Saved entries:
===
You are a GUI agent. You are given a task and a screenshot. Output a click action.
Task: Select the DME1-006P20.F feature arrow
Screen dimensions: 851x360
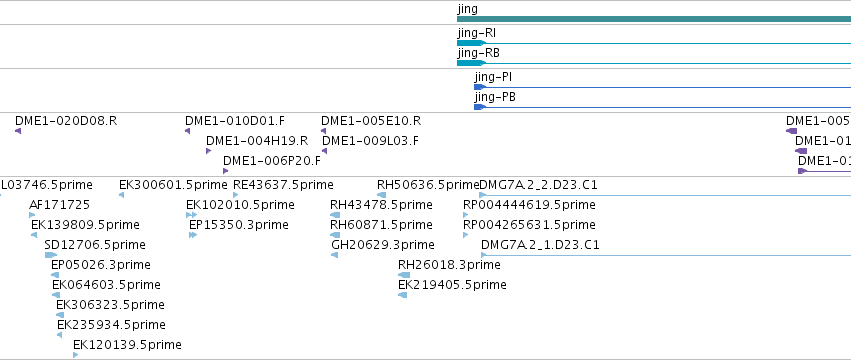tap(225, 171)
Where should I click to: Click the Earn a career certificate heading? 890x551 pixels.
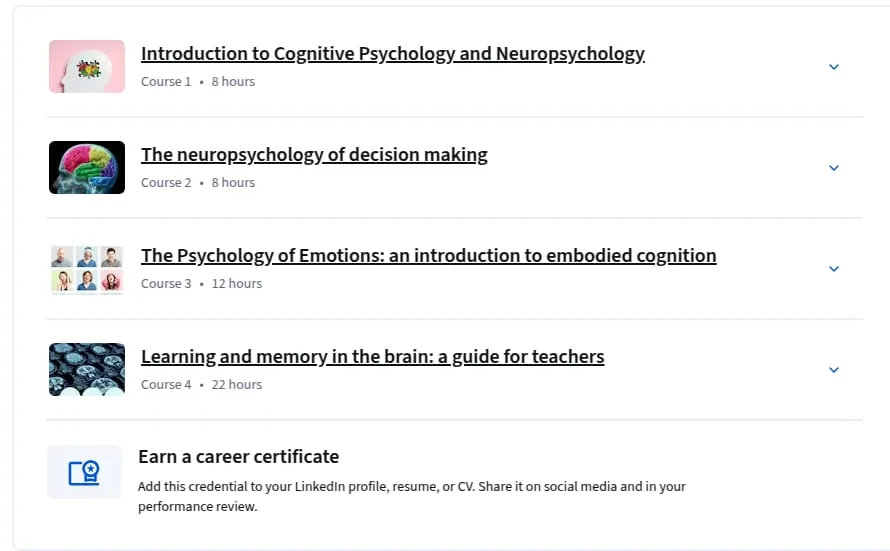click(x=238, y=456)
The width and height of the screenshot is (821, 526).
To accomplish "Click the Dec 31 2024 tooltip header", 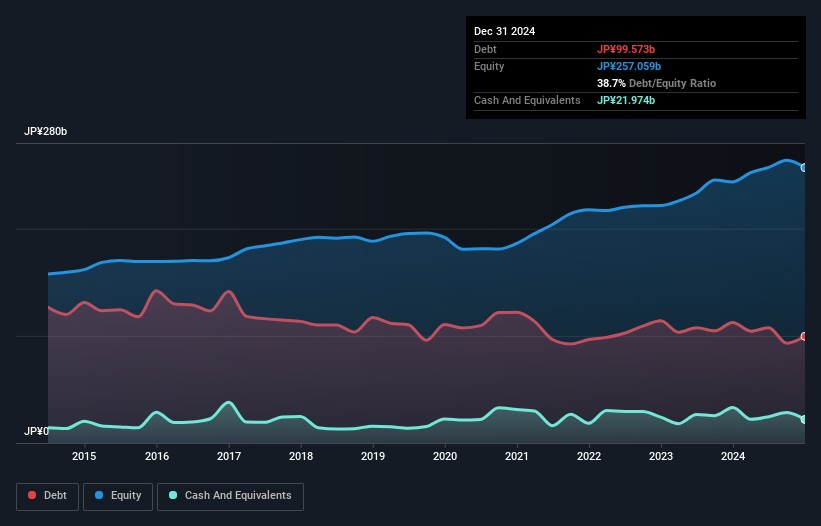I will 504,31.
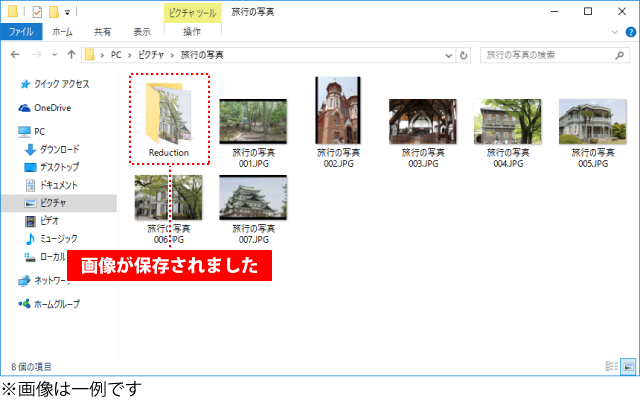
===
Among the entries above, which lines include "screenshot"? List them all.

▶ **Result for this task**
You are a GUI agent. You are given a task and a screenshot. Output a click action.
The width and height of the screenshot is (821, 526).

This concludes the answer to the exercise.